__About this task__: For the entries that follow, restate word for word the line containing "Image resolution: width=475", the line containing "The image size is (760, 592).", and every line that lies between them.

__Records for the exercise__:
______________________________

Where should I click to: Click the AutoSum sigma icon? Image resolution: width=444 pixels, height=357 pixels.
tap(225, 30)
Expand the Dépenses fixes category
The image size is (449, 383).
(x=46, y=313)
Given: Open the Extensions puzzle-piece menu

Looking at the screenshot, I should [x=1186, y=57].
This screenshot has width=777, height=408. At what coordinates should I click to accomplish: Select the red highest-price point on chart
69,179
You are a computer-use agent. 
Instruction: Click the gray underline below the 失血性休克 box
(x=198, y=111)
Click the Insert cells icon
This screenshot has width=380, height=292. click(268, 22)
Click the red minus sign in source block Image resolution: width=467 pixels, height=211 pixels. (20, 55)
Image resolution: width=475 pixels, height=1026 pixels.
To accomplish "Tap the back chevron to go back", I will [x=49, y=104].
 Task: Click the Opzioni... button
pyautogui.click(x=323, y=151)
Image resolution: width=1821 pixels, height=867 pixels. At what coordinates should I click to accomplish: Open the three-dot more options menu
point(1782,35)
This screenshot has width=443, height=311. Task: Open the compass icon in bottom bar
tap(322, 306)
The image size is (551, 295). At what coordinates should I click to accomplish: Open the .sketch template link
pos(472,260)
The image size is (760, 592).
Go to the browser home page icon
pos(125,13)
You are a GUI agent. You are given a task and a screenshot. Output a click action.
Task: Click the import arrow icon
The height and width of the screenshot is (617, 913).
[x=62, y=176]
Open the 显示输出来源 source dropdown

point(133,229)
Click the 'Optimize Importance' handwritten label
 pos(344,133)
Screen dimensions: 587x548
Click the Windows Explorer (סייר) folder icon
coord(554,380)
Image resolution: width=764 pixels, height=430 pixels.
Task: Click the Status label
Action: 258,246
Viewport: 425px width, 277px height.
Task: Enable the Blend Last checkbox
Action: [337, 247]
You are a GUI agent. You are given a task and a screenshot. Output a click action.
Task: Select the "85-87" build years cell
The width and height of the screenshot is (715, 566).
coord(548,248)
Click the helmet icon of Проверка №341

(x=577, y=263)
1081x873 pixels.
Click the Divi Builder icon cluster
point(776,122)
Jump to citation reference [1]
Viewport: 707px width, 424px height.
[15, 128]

______________________________

__Problem solution__:
Image resolution: width=475 pixels, height=1026 pixels.
To accomplish "Tap the back chevron to go back", I will [x=49, y=104].
 Task: Click the Opzioni... button
pyautogui.click(x=323, y=151)
Image resolution: width=1821 pixels, height=867 pixels. At what coordinates should I click to accomplish: Open the three-dot more options menu
point(1782,35)
This screenshot has width=443, height=311. Task: Open the compass icon in bottom bar
tap(322, 306)
The image size is (551, 295). At what coordinates should I click to accomplish: Open the .sketch template link
pos(472,260)
The image size is (760, 592).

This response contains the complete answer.